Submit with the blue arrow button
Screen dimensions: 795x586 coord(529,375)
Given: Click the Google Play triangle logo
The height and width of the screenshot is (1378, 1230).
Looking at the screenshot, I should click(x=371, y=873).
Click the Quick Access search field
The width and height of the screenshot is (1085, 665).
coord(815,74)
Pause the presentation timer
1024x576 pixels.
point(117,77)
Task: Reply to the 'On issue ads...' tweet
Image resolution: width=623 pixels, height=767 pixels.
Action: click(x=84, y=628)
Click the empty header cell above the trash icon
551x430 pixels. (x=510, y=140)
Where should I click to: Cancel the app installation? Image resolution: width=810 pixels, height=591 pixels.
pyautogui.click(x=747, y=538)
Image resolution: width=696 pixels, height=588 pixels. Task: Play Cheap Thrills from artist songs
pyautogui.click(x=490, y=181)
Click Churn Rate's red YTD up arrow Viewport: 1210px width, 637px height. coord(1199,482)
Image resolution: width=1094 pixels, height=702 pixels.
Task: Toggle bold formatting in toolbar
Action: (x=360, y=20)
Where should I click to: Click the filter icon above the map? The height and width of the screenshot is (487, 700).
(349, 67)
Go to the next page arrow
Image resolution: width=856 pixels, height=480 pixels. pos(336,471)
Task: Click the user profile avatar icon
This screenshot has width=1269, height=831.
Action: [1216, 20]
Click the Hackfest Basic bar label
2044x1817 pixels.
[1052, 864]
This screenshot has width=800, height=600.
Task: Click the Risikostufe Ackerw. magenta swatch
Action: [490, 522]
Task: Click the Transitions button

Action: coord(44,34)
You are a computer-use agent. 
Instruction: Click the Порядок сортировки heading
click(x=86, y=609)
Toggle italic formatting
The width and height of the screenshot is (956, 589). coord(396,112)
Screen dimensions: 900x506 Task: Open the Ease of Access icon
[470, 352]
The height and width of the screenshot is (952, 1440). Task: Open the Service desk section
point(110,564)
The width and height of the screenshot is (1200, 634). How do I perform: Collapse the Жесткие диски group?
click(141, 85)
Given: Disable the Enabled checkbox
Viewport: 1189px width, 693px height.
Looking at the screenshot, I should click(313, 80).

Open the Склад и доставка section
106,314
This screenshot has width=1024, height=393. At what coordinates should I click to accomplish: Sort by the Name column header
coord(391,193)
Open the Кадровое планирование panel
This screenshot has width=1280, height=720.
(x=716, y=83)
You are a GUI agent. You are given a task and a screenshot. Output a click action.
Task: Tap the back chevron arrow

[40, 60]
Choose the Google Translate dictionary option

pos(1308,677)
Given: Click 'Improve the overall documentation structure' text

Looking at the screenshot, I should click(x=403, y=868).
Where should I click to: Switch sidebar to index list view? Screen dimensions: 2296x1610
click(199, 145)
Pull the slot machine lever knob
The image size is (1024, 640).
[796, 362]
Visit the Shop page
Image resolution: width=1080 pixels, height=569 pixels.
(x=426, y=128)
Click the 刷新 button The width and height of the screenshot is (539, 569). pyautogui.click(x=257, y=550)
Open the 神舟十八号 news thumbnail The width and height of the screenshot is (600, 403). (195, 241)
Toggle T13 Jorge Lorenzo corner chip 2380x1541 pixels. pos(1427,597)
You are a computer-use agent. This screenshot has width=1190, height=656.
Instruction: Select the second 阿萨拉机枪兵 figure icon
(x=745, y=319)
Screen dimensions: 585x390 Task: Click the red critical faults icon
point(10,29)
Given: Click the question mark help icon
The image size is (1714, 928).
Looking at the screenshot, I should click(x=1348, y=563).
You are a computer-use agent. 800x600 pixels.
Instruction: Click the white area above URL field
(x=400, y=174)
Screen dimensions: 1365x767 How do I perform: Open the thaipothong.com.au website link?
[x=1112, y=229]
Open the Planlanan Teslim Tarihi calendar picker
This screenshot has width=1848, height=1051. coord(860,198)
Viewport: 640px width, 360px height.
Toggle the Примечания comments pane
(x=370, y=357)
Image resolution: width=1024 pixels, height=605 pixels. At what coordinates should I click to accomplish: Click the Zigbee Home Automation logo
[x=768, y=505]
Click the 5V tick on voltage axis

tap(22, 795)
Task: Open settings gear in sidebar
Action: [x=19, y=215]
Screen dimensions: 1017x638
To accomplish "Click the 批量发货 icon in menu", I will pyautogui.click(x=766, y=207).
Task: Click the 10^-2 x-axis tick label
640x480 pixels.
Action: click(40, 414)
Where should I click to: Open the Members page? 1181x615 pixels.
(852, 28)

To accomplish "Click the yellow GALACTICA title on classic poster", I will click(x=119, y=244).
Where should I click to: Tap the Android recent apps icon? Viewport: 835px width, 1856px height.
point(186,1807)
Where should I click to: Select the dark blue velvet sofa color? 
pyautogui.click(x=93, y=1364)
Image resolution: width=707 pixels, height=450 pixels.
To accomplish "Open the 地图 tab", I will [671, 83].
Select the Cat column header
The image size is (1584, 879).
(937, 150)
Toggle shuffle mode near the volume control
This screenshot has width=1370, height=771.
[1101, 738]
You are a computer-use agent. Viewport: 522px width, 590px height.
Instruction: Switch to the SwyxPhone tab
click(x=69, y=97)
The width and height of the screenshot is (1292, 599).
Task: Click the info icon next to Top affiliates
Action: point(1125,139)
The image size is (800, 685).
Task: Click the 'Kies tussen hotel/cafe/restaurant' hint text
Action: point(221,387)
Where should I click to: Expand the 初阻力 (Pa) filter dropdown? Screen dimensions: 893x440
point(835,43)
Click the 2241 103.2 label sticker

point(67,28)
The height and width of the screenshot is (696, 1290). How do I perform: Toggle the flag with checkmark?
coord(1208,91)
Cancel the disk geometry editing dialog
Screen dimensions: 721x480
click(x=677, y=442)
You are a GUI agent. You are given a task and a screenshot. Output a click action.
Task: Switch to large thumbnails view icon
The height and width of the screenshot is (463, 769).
□ □ □
--- What the task asks ---
For this exercise, repeat each line of the listing exactly.

--- Result below ---
Submit with the blue arrow button
Screen dimensions: 795x586 coord(529,375)
Given: Click the Google Play triangle logo
The height and width of the screenshot is (1378, 1230).
Looking at the screenshot, I should click(x=371, y=873).
Click the Quick Access search field
The width and height of the screenshot is (1085, 665).
coord(815,74)
Pause the presentation timer
1024x576 pixels.
point(117,77)
Task: Reply to the 'On issue ads...' tweet
Image resolution: width=623 pixels, height=767 pixels.
Action: click(x=84, y=628)
Click the empty header cell above the trash icon
551x430 pixels. (x=510, y=140)
Where should I click to: Cancel the app installation? Image resolution: width=810 pixels, height=591 pixels.
pyautogui.click(x=747, y=538)
Image resolution: width=696 pixels, height=588 pixels. Task: Play Cheap Thrills from artist songs
pyautogui.click(x=490, y=181)
Click Churn Rate's red YTD up arrow Viewport: 1210px width, 637px height. coord(1199,482)
Image resolution: width=1094 pixels, height=702 pixels.
Task: Toggle bold formatting in toolbar
Action: (x=360, y=20)
Where should I click to: Click the filter icon above the map? The height and width of the screenshot is (487, 700).
(349, 67)
Go to the next page arrow
Image resolution: width=856 pixels, height=480 pixels. pos(336,471)
Task: Click the user profile avatar icon
This screenshot has width=1269, height=831.
Action: [1216, 20]
Click the Hackfest Basic bar label
2044x1817 pixels.
[1052, 864]
This screenshot has width=800, height=600.
Task: Click the Risikostufe Ackerw. magenta swatch
Action: [490, 522]
Task: Click the Transitions button

Action: coord(44,34)
You are a computer-use agent. 
Instruction: Click the Порядок сортировки heading
click(x=86, y=609)
Toggle italic formatting
The width and height of the screenshot is (956, 589). coord(396,112)
Screen dimensions: 900x506 Task: Open the Ease of Access icon
[470, 352]
The height and width of the screenshot is (952, 1440). Task: Open the Service desk section
point(110,564)
The width and height of the screenshot is (1200, 634). How do I perform: Collapse the Жесткие диски group?
click(141, 85)
Given: Disable the Enabled checkbox
Viewport: 1189px width, 693px height.
Looking at the screenshot, I should click(313, 80).

Open the Склад и доставка section
106,314
This screenshot has width=1024, height=393. At what coordinates should I click to accomplish: Sort by the Name column header
coord(391,193)
Open the Кадровое планирование panel
This screenshot has width=1280, height=720.
(x=716, y=83)
You are a GUI agent. You are given a task and a screenshot. Output a click action.
Task: Tap the back chevron arrow

[40, 60]
Choose the Google Translate dictionary option

pos(1308,677)
Given: Click 'Improve the overall documentation structure' text

Looking at the screenshot, I should click(x=403, y=868).
Where should I click to: Switch sidebar to index list view? Screen dimensions: 2296x1610
click(199, 145)
Pull the slot machine lever knob
The image size is (1024, 640).
[796, 362]
Visit the Shop page
Image resolution: width=1080 pixels, height=569 pixels.
(x=426, y=128)
Click the 刷新 button The width and height of the screenshot is (539, 569). pyautogui.click(x=257, y=550)
Open the 神舟十八号 news thumbnail The width and height of the screenshot is (600, 403). (195, 241)
Toggle T13 Jorge Lorenzo corner chip 2380x1541 pixels. pos(1427,597)
You are a computer-use agent. This screenshot has width=1190, height=656.
Instruction: Select the second 阿萨拉机枪兵 figure icon
(x=745, y=319)
Screen dimensions: 585x390 Task: Click the red critical faults icon
point(10,29)
Given: Click the question mark help icon
The image size is (1714, 928).
Looking at the screenshot, I should click(x=1348, y=563).
You are a computer-use agent. 800x600 pixels.
Instruction: Click the white area above URL field
(x=400, y=174)
Screen dimensions: 1365x767 How do I perform: Open the thaipothong.com.au website link?
[x=1112, y=229]
Open the Planlanan Teslim Tarihi calendar picker
This screenshot has width=1848, height=1051. coord(860,198)
Viewport: 640px width, 360px height.
Toggle the Примечания comments pane
(x=370, y=357)
Image resolution: width=1024 pixels, height=605 pixels. At what coordinates should I click to accomplish: Click the Zigbee Home Automation logo
[x=768, y=505]
Click the 5V tick on voltage axis

tap(22, 795)
Task: Open settings gear in sidebar
Action: [x=19, y=215]
Screen dimensions: 1017x638
To accomplish "Click the 批量发货 icon in menu", I will pyautogui.click(x=766, y=207).
Task: Click the 10^-2 x-axis tick label
640x480 pixels.
Action: click(40, 414)
Where should I click to: Open the Members page? 1181x615 pixels.
(852, 28)

To accomplish "Click the yellow GALACTICA title on classic poster", I will click(x=119, y=244).
Where should I click to: Tap the Android recent apps icon? Viewport: 835px width, 1856px height.
point(186,1807)
Where should I click to: Select the dark blue velvet sofa color? 
pyautogui.click(x=93, y=1364)
Image resolution: width=707 pixels, height=450 pixels.
To accomplish "Open the 地图 tab", I will [671, 83].
Select the Cat column header
The image size is (1584, 879).
(937, 150)
Toggle shuffle mode near the volume control
This screenshot has width=1370, height=771.
[1101, 738]
You are a computer-use agent. Viewport: 522px width, 590px height.
Instruction: Switch to the SwyxPhone tab
click(x=69, y=97)
The width and height of the screenshot is (1292, 599).
Task: Click the info icon next to Top affiliates
Action: point(1125,139)
The image size is (800, 685).
Task: Click the 'Kies tussen hotel/cafe/restaurant' hint text
Action: point(221,387)
Where should I click to: Expand the 初阻力 (Pa) filter dropdown? Screen dimensions: 893x440
point(835,43)
Click the 2241 103.2 label sticker

point(67,28)
The height and width of the screenshot is (696, 1290). How do I perform: Toggle the flag with checkmark?
coord(1208,91)
Cancel the disk geometry editing dialog
Screen dimensions: 721x480
click(x=677, y=442)
You are a GUI agent. You are given a task and a screenshot. Output a click action.
Task: Switch to large thumbnails view icon
The height and width of the screenshot is (463, 769).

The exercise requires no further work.